Can you rewrite the lines below with "hamburger menu" changed to "navigation menu" and everything else left as it is?

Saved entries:
▽

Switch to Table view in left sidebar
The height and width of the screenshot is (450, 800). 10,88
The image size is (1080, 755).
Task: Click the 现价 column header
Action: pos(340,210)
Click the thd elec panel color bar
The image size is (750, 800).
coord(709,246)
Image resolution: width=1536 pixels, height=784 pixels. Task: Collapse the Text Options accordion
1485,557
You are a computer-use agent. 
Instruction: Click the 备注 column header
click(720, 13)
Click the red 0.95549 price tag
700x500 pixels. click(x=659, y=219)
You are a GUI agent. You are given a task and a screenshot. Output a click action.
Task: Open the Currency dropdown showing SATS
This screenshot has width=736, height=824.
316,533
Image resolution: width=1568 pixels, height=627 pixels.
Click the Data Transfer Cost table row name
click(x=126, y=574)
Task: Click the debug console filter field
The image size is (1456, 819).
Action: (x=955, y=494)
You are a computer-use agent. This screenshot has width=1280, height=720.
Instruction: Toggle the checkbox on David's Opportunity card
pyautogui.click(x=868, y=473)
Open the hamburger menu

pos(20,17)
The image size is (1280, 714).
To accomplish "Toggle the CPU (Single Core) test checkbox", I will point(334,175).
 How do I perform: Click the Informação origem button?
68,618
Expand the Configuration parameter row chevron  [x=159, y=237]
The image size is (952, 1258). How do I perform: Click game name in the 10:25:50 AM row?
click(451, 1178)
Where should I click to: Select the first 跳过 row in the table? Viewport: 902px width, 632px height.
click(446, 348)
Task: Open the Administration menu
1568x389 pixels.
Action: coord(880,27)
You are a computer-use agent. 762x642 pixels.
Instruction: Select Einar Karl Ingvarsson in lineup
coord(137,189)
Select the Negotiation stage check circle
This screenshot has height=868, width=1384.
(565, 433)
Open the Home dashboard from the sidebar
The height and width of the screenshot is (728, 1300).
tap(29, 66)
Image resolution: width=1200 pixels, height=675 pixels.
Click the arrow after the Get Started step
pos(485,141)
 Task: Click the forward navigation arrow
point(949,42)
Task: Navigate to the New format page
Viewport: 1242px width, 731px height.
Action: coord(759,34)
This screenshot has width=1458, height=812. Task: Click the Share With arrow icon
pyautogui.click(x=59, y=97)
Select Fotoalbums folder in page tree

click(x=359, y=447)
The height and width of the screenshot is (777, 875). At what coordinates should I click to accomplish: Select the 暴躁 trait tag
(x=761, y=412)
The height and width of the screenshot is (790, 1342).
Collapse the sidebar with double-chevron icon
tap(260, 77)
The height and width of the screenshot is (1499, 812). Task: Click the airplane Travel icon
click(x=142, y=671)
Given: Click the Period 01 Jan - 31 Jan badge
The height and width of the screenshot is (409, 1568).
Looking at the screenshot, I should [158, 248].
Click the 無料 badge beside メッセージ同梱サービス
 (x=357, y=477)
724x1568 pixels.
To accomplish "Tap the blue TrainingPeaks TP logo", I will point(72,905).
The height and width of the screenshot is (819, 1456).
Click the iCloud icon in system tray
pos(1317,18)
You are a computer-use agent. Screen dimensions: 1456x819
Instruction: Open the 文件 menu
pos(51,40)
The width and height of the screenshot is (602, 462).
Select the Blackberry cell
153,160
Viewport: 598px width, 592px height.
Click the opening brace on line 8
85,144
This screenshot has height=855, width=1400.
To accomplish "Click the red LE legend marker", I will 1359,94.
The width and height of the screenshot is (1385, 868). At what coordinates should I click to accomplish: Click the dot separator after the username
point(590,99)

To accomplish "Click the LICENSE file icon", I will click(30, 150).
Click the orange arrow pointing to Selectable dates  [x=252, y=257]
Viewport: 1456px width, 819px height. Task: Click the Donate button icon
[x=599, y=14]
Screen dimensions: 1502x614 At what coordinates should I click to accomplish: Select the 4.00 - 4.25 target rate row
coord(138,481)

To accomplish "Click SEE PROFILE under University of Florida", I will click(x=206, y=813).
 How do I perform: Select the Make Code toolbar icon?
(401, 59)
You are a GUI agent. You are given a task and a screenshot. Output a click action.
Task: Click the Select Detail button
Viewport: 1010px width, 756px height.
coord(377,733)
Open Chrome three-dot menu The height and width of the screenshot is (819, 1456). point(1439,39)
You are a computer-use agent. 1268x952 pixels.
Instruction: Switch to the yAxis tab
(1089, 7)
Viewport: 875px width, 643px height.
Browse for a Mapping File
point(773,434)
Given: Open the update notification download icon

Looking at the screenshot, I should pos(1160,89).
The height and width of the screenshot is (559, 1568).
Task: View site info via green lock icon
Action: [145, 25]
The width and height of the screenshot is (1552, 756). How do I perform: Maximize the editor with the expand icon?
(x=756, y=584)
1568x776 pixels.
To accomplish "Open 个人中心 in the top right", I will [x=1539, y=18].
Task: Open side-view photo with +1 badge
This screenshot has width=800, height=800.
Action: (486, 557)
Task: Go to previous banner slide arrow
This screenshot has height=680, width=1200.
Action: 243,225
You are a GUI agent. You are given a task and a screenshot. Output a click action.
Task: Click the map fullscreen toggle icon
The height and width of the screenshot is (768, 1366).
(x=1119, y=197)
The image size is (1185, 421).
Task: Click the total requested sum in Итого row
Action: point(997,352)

△

## [WORKED SOLUTION]
Switch to Table view in left sidebar
The height and width of the screenshot is (450, 800). 10,88
The image size is (1080, 755).
Task: Click the 现价 column header
Action: pos(340,210)
Click the thd elec panel color bar
The image size is (750, 800).
coord(709,246)
Image resolution: width=1536 pixels, height=784 pixels. Task: Collapse the Text Options accordion
1485,557
You are a computer-use agent. 
Instruction: Click the 备注 column header
click(720, 13)
Click the red 0.95549 price tag
700x500 pixels. click(x=659, y=219)
You are a GUI agent. You are given a task and a screenshot. Output a click action.
Task: Open the Currency dropdown showing SATS
This screenshot has width=736, height=824.
316,533
Image resolution: width=1568 pixels, height=627 pixels.
Click the Data Transfer Cost table row name
click(x=126, y=574)
Task: Click the debug console filter field
The image size is (1456, 819).
Action: (x=955, y=494)
You are a computer-use agent. This screenshot has width=1280, height=720.
Instruction: Toggle the checkbox on David's Opportunity card
pyautogui.click(x=868, y=473)
Open the navigation menu

pos(20,17)
The image size is (1280, 714).
To accomplish "Toggle the CPU (Single Core) test checkbox", I will point(334,175).
 How do I perform: Click the Informação origem button?
68,618
Expand the Configuration parameter row chevron  [x=159, y=237]
The image size is (952, 1258). How do I perform: Click game name in the 10:25:50 AM row?
click(451, 1178)
Where should I click to: Select the first 跳过 row in the table? Viewport: 902px width, 632px height.
click(446, 348)
Task: Open the Administration menu
1568x389 pixels.
Action: coord(880,27)
You are a computer-use agent. 762x642 pixels.
Instruction: Select Einar Karl Ingvarsson in lineup
coord(137,189)
Select the Negotiation stage check circle
This screenshot has height=868, width=1384.
(565, 433)
Open the Home dashboard from the sidebar
The height and width of the screenshot is (728, 1300).
tap(29, 66)
Image resolution: width=1200 pixels, height=675 pixels.
Click the arrow after the Get Started step
pos(485,141)
 Task: Click the forward navigation arrow
point(949,42)
Task: Navigate to the New format page
Viewport: 1242px width, 731px height.
Action: coord(759,34)
This screenshot has width=1458, height=812. Task: Click the Share With arrow icon
pyautogui.click(x=59, y=97)
Select Fotoalbums folder in page tree

click(x=359, y=447)
The height and width of the screenshot is (777, 875). At what coordinates should I click to accomplish: Select the 暴躁 trait tag
(x=761, y=412)
The height and width of the screenshot is (790, 1342).
Collapse the sidebar with double-chevron icon
tap(260, 77)
The height and width of the screenshot is (1499, 812). Task: Click the airplane Travel icon
click(x=142, y=671)
Given: Click the Period 01 Jan - 31 Jan badge
The height and width of the screenshot is (409, 1568).
Looking at the screenshot, I should [158, 248].
Click the 無料 badge beside メッセージ同梱サービス
 (x=357, y=477)
724x1568 pixels.
To accomplish "Tap the blue TrainingPeaks TP logo", I will point(72,905).
The height and width of the screenshot is (819, 1456).
Click the iCloud icon in system tray
pos(1317,18)
You are a computer-use agent. Screen dimensions: 1456x819
Instruction: Open the 文件 menu
pos(51,40)
The width and height of the screenshot is (602, 462).
Select the Blackberry cell
153,160
Viewport: 598px width, 592px height.
Click the opening brace on line 8
85,144
This screenshot has height=855, width=1400.
To accomplish "Click the red LE legend marker", I will 1359,94.
The width and height of the screenshot is (1385, 868). At what coordinates should I click to accomplish: Click the dot separator after the username
point(590,99)

To accomplish "Click the LICENSE file icon", I will click(30, 150).
Click the orange arrow pointing to Selectable dates  [x=252, y=257]
Viewport: 1456px width, 819px height. Task: Click the Donate button icon
[x=599, y=14]
Screen dimensions: 1502x614 At what coordinates should I click to accomplish: Select the 4.00 - 4.25 target rate row
coord(138,481)

To accomplish "Click SEE PROFILE under University of Florida", I will click(x=206, y=813).
 How do I perform: Select the Make Code toolbar icon?
(401, 59)
You are a GUI agent. You are given a task and a screenshot. Output a click action.
Task: Click the Select Detail button
Viewport: 1010px width, 756px height.
coord(377,733)
Open Chrome three-dot menu The height and width of the screenshot is (819, 1456). point(1439,39)
You are a computer-use agent. 1268x952 pixels.
Instruction: Switch to the yAxis tab
(1089, 7)
Viewport: 875px width, 643px height.
Browse for a Mapping File
point(773,434)
Given: Open the update notification download icon

Looking at the screenshot, I should pos(1160,89).
The height and width of the screenshot is (559, 1568).
Task: View site info via green lock icon
Action: [145, 25]
The width and height of the screenshot is (1552, 756). How do I perform: Maximize the editor with the expand icon?
(x=756, y=584)
1568x776 pixels.
To accomplish "Open 个人中心 in the top right", I will [x=1539, y=18].
Task: Open side-view photo with +1 badge
This screenshot has width=800, height=800.
Action: (486, 557)
Task: Go to previous banner slide arrow
This screenshot has height=680, width=1200.
Action: 243,225
You are a GUI agent. You are given a task and a screenshot. Output a click action.
Task: Click the map fullscreen toggle icon
The height and width of the screenshot is (768, 1366).
(x=1119, y=197)
The image size is (1185, 421).
Task: Click the total requested sum in Итого row
Action: point(997,352)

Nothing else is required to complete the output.